It comes to you by email:
“I am Mr. Paul Agabi,” it says. “I am the personal attorney to Mr. Harold Cooper, a national of your country, who used to work with Exxon Oil Company in Nigeria. On the 21st of April, my client, his wife and their only child were involved in a car accident. All occupants of the vehicle unfortunately lost their lives.”
Amazingly enough, rich dead guy left behind millions of dollars—and your correspondent wants you to have it! If you’ll help Mr. Paul Agabi get those millions out of the country, using your bank account as a parking spot, he’ll share the dough with you.
So you get excited. You write back. Maybe you make an offer on a house in Connecticut.
But then a funny thing happens: Mr. Agabi asks you to send some money to him, to cover bribes to officials. It’s only a couple hundred bucks, so you send it.

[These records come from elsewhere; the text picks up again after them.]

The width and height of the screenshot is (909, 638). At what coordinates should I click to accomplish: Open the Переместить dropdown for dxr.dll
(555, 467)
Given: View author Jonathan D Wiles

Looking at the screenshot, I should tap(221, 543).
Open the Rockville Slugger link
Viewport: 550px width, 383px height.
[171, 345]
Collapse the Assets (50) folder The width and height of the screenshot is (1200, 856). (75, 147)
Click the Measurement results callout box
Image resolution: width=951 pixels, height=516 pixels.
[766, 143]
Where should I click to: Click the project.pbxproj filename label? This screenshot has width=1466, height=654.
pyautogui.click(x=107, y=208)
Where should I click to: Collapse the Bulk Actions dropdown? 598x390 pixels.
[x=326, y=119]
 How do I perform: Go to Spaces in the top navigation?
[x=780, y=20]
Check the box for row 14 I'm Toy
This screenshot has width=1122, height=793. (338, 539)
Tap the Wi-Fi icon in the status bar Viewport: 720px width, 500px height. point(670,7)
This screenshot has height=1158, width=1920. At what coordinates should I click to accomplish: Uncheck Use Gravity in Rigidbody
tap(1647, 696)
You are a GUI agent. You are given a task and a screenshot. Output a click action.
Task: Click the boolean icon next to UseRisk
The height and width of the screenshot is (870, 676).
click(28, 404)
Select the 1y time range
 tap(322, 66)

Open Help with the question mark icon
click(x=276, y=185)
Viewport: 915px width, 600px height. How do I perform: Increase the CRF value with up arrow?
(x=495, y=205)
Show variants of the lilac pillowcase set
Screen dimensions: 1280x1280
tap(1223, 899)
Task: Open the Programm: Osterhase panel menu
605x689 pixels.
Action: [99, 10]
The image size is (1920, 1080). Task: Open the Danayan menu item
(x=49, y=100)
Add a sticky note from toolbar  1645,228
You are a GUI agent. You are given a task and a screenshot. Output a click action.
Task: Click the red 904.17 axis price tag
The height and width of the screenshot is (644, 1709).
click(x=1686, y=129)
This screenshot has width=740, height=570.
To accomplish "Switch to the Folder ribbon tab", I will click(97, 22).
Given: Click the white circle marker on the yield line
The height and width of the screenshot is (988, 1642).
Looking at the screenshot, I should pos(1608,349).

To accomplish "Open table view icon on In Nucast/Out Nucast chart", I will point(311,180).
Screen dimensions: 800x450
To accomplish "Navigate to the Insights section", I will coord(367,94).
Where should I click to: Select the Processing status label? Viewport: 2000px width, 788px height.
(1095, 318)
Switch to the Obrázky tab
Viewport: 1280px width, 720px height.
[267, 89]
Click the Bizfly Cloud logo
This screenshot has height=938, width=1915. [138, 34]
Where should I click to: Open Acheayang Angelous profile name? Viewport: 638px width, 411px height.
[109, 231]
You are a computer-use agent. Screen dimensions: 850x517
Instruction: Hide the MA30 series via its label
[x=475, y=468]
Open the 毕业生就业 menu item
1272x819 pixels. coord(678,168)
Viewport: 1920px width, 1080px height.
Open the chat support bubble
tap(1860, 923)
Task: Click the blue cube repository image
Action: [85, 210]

A week later, there’s another problem—he needs another payment, this time to take care of taxes. You send it.
Then legal fees. Then other fees.
You will never get any money. You will be asked to send more, more, more money until you come to your senses and realize you’re being bilked. Though it has expanded beyond the country of Nigeria, it is still called the “Nigerian” or “419″ scam (named for the section of the Nigerian penal code it violates).
Yes, people still fall for the Nigerian scam. A lot of people. Commence mass forehead-slapping.